### Task to complete
Locate each line in the items below that contains the string "checkbox" and copy those lines out. Treat case as significant when matching.

### Supplied material
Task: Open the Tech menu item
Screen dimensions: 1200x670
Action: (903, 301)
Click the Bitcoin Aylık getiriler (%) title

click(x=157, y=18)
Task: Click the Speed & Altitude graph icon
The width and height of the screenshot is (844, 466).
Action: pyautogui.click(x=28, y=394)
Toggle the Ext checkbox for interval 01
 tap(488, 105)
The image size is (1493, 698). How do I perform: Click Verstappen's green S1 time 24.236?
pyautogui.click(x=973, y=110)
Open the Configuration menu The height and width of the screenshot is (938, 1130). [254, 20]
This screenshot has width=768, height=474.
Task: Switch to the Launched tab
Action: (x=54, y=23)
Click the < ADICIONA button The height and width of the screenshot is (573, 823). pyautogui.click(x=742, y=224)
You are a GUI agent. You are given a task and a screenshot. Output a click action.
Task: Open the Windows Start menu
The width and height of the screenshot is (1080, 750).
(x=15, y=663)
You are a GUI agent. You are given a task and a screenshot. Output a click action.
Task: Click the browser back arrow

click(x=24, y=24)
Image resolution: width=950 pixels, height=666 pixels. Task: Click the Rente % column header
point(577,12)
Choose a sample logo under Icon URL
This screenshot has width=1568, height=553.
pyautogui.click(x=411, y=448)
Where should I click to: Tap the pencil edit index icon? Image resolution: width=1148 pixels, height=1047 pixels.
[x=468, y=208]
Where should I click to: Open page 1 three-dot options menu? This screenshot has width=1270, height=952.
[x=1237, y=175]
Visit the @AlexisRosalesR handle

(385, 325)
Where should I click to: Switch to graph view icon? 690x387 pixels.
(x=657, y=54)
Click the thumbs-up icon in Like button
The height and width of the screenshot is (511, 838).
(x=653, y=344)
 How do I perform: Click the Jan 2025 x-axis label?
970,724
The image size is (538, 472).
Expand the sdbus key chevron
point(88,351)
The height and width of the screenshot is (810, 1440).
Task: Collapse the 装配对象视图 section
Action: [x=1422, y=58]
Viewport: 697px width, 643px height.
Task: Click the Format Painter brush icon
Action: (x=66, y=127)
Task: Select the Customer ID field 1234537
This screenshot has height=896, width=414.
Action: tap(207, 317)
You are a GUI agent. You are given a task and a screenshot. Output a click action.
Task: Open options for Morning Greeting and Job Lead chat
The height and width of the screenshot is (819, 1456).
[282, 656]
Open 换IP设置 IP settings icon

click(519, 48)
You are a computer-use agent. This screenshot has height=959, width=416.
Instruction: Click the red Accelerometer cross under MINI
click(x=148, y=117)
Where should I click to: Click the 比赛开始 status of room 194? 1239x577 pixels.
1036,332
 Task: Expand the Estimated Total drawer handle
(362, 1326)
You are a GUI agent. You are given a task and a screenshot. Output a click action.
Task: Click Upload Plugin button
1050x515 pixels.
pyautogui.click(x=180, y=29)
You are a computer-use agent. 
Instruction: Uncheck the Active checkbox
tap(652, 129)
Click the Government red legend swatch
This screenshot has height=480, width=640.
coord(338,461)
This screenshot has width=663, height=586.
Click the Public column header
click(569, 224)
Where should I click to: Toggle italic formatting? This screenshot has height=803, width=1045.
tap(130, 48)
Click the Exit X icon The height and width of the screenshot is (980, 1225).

### Solved exercise
Toggle the Ext checkbox for interval 01
Instruction: Uncheck the Active checkbox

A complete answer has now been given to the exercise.